(Stored records)
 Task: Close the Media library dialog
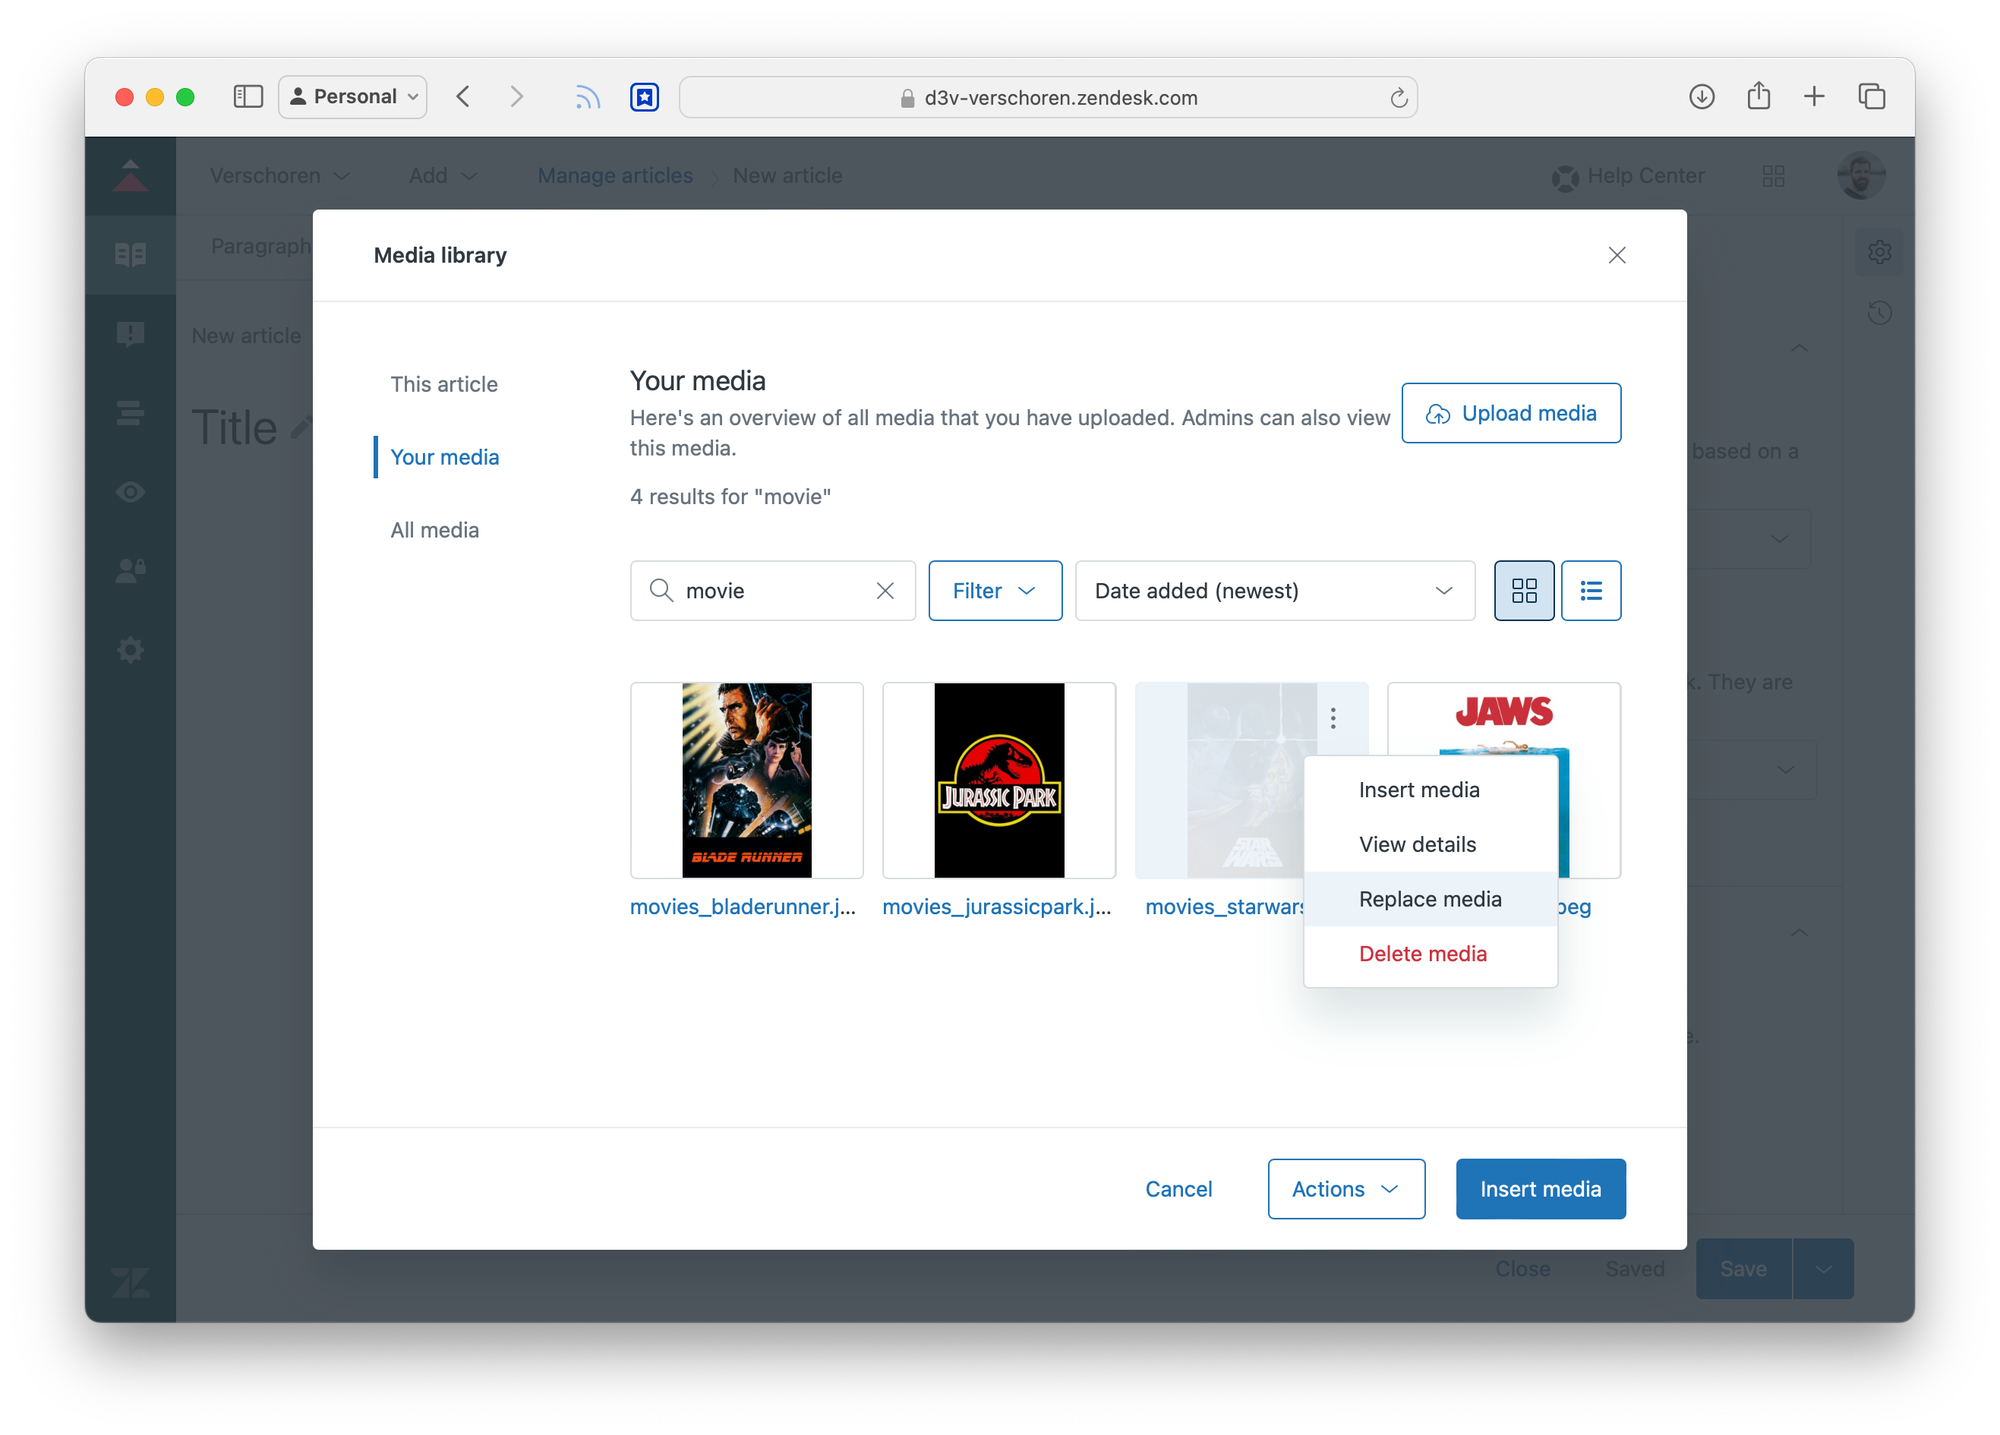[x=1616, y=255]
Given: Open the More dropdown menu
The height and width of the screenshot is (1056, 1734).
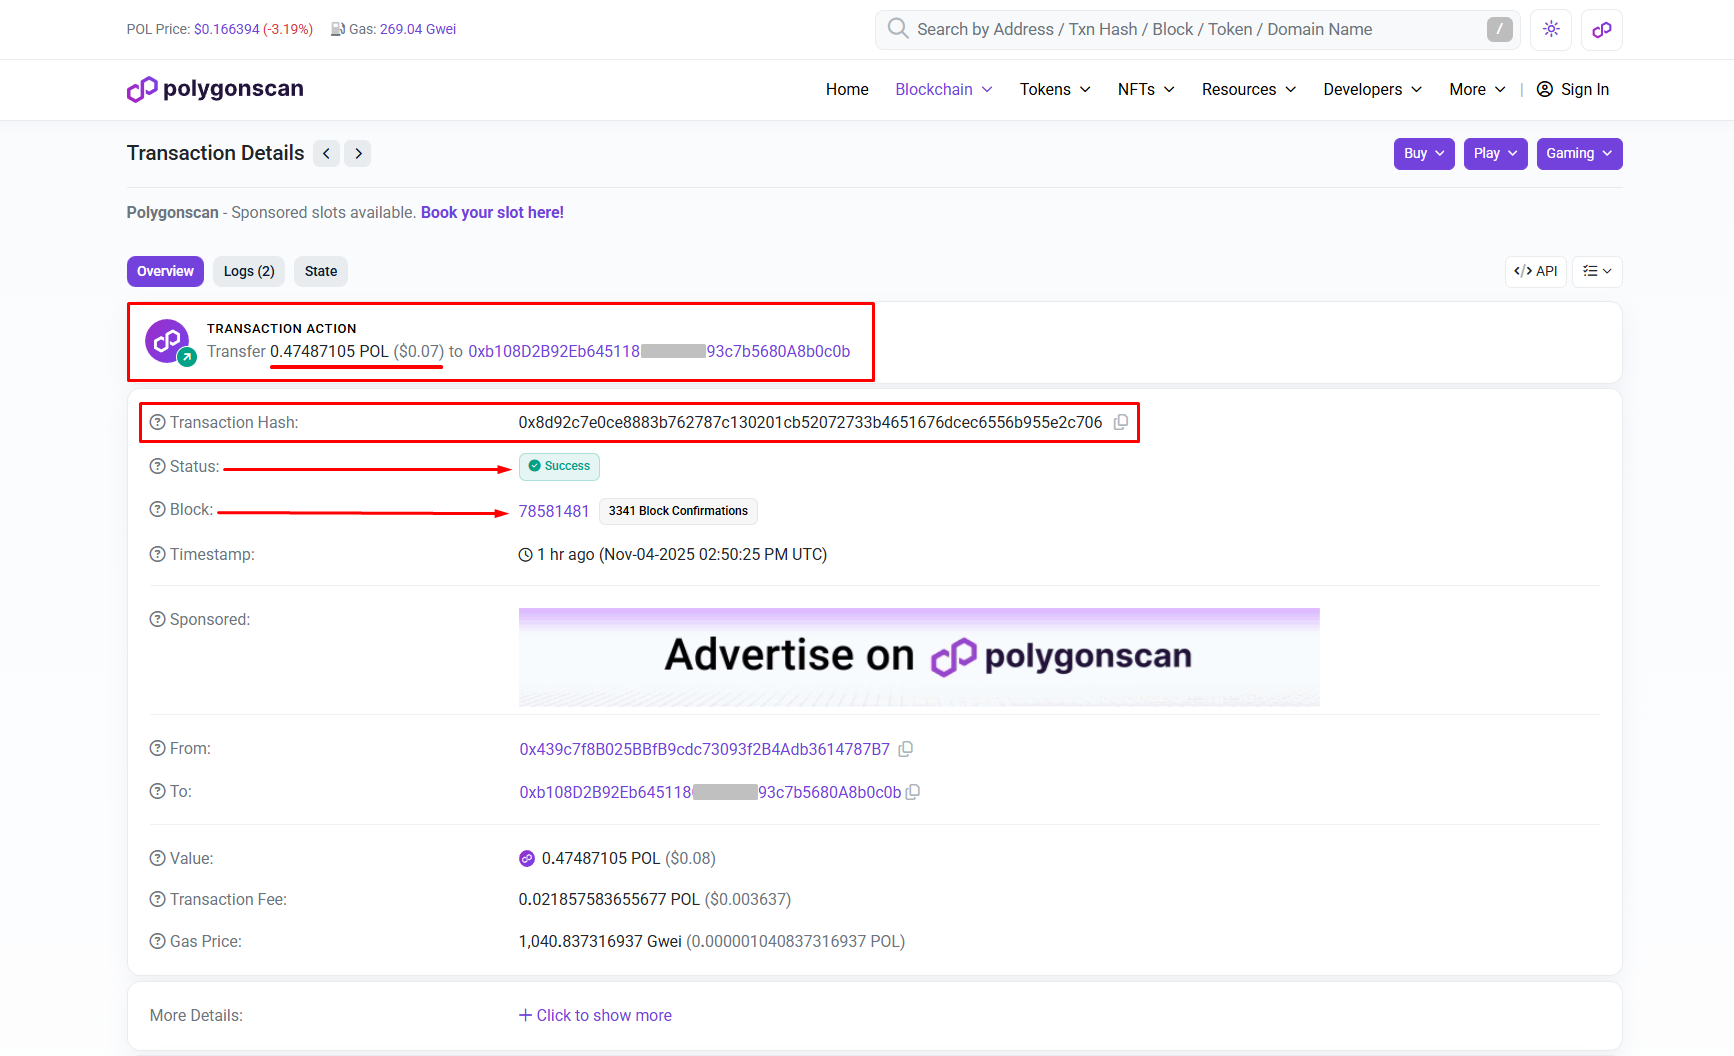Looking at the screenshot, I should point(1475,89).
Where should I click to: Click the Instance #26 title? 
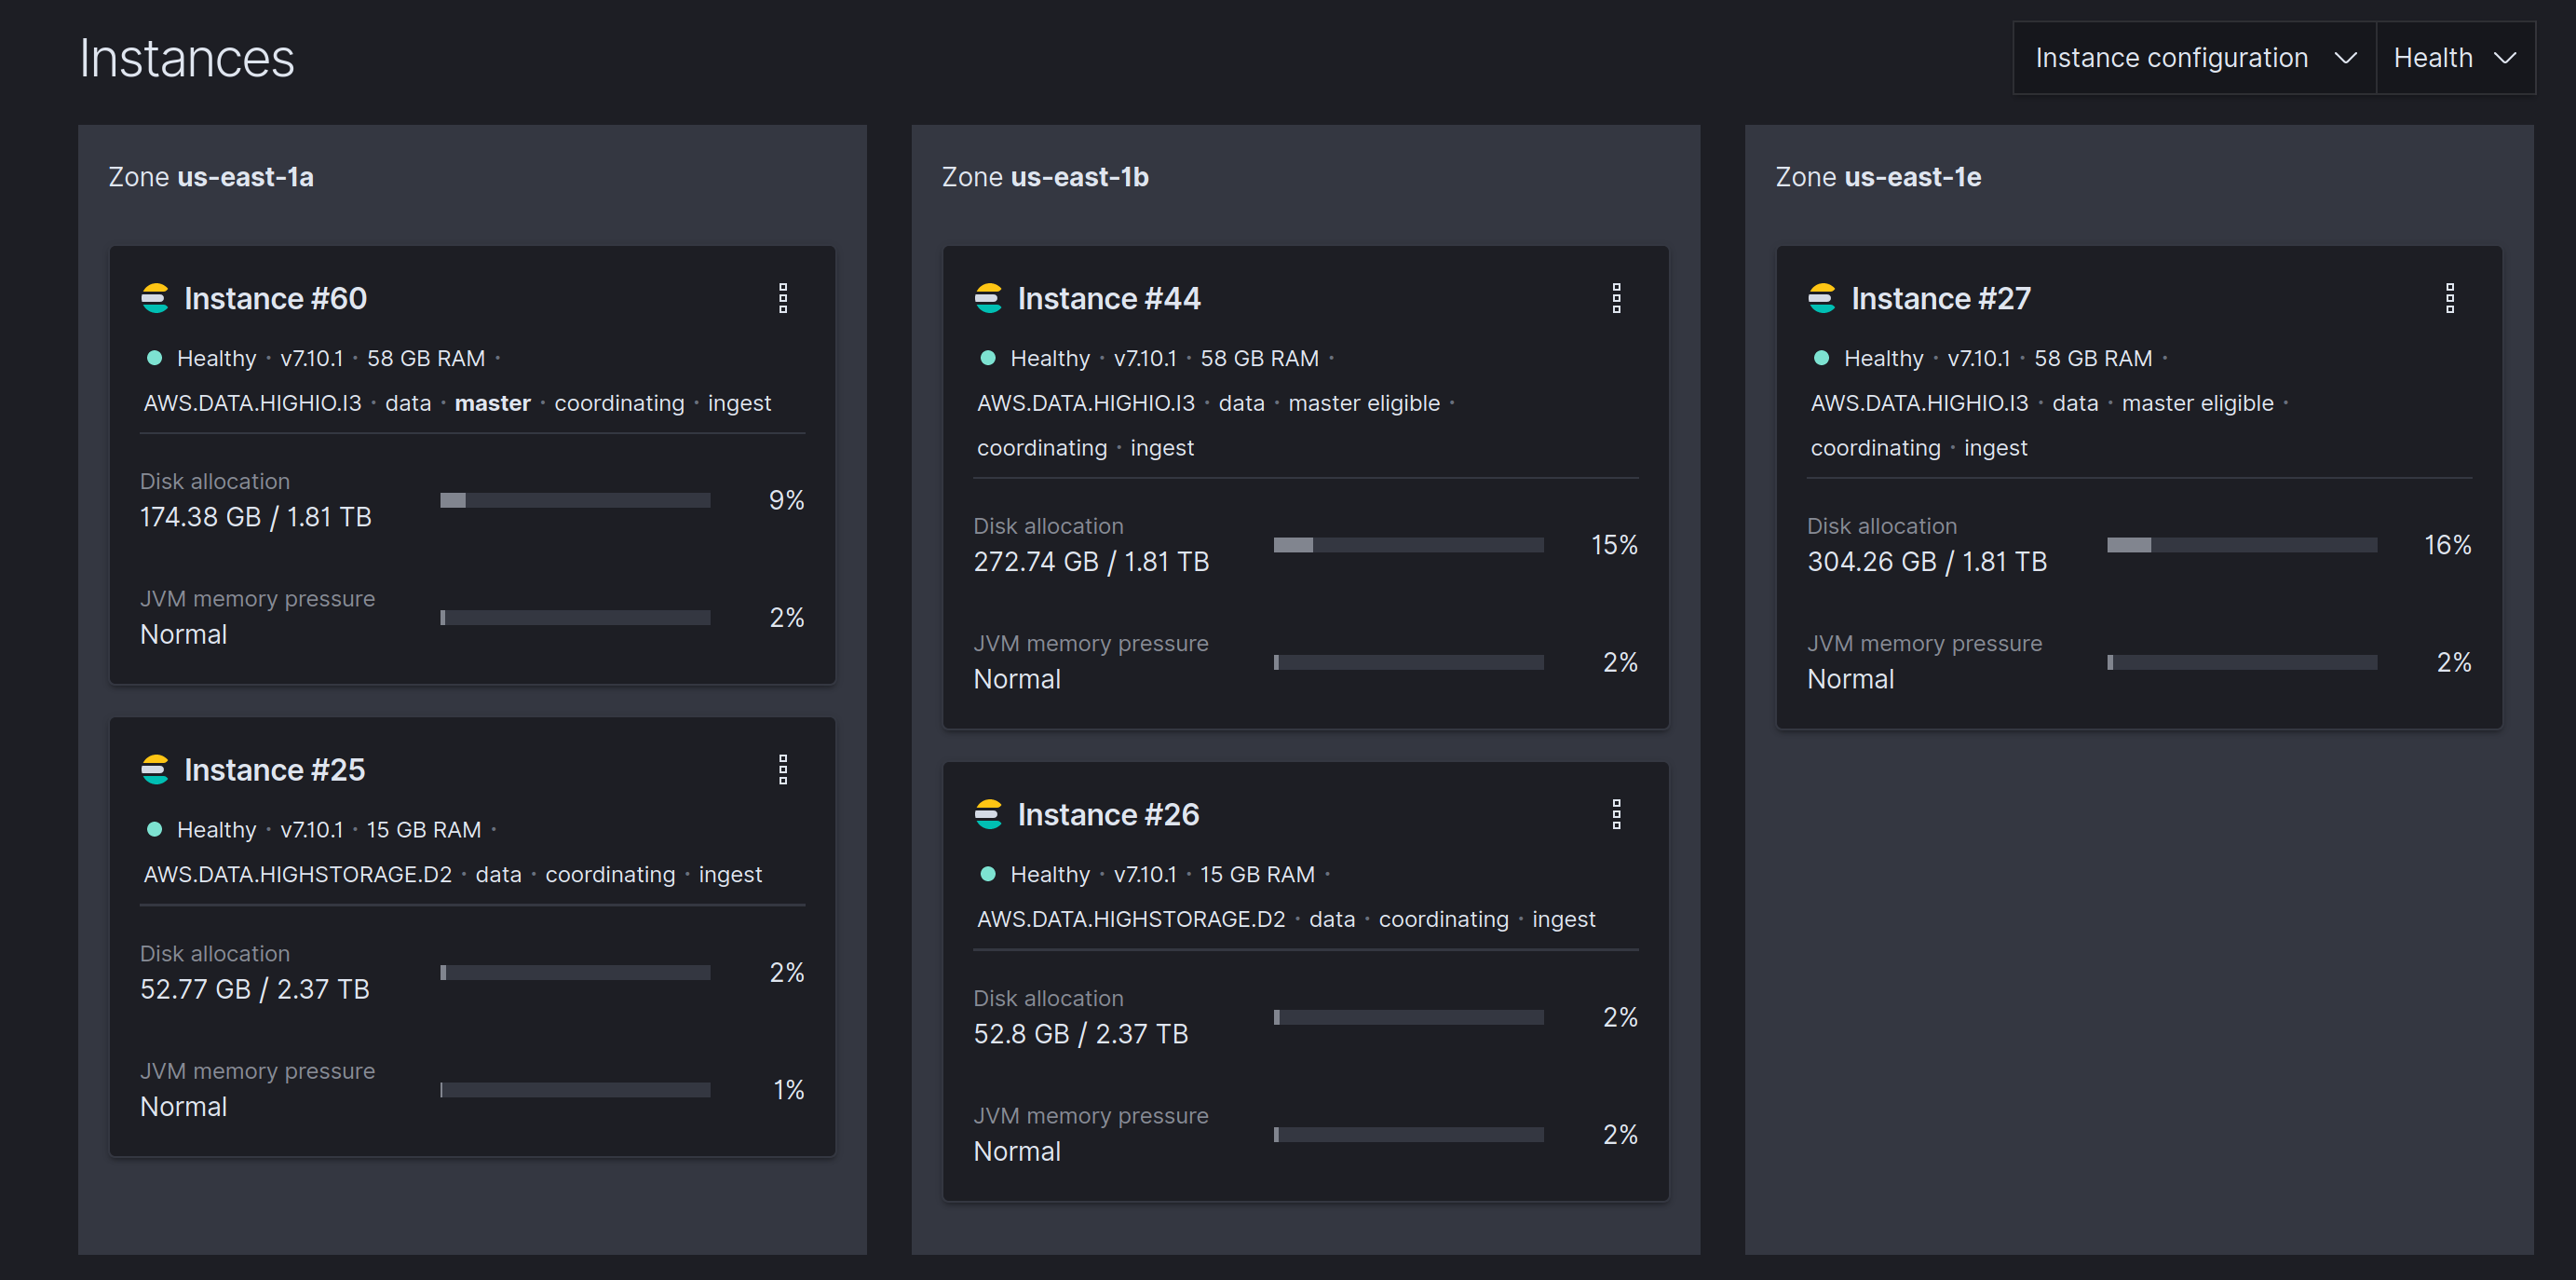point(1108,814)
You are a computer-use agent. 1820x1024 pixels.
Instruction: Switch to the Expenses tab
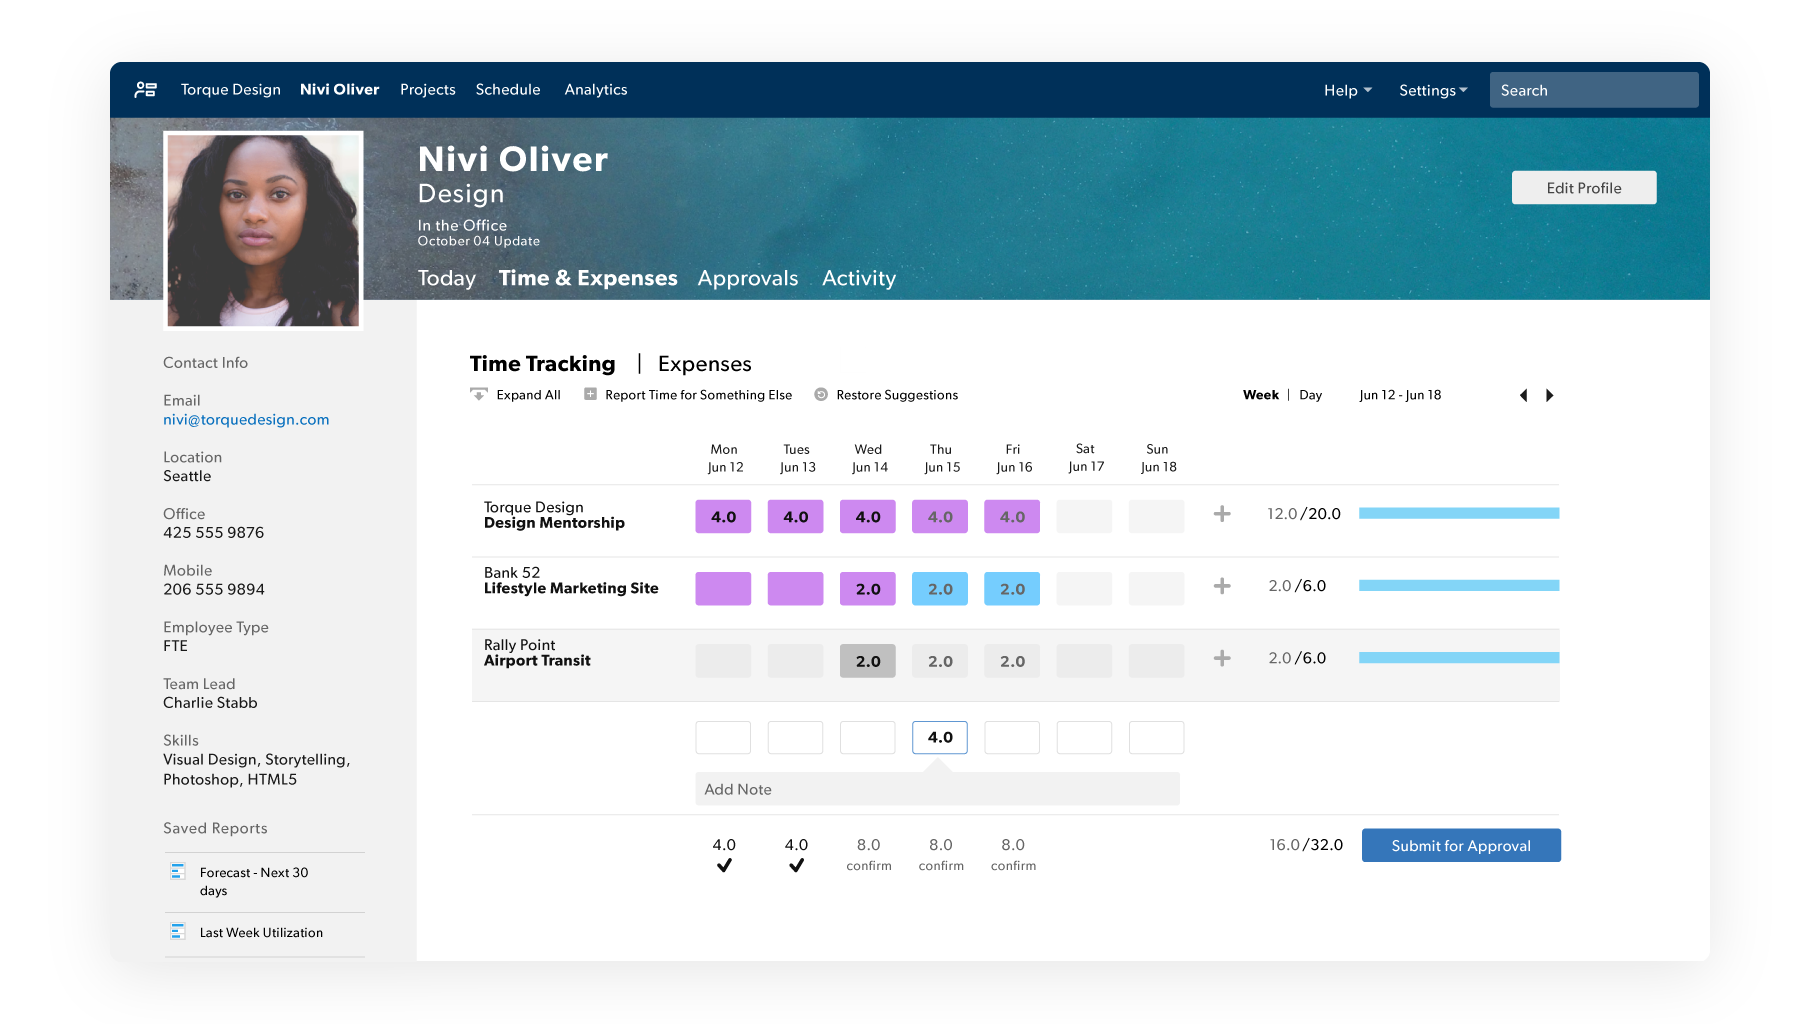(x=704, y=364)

Activity: Could you transcribe exactly the lines from the one with "Given: Open the More dropdown menu" through the end of the data, both ends included, and nothing else, skipping the pictures?

Written reply:
Given: Open the More dropdown menu
The height and width of the screenshot is (1056, 1734).
Looking at the screenshot, I should point(1475,89).
Where should I click to: Click the Instance #26 title? 
point(1108,814)
You are a computer-use agent. 1820x1024 pixels.
Instruction: Switch to the Expenses tab
(x=704, y=364)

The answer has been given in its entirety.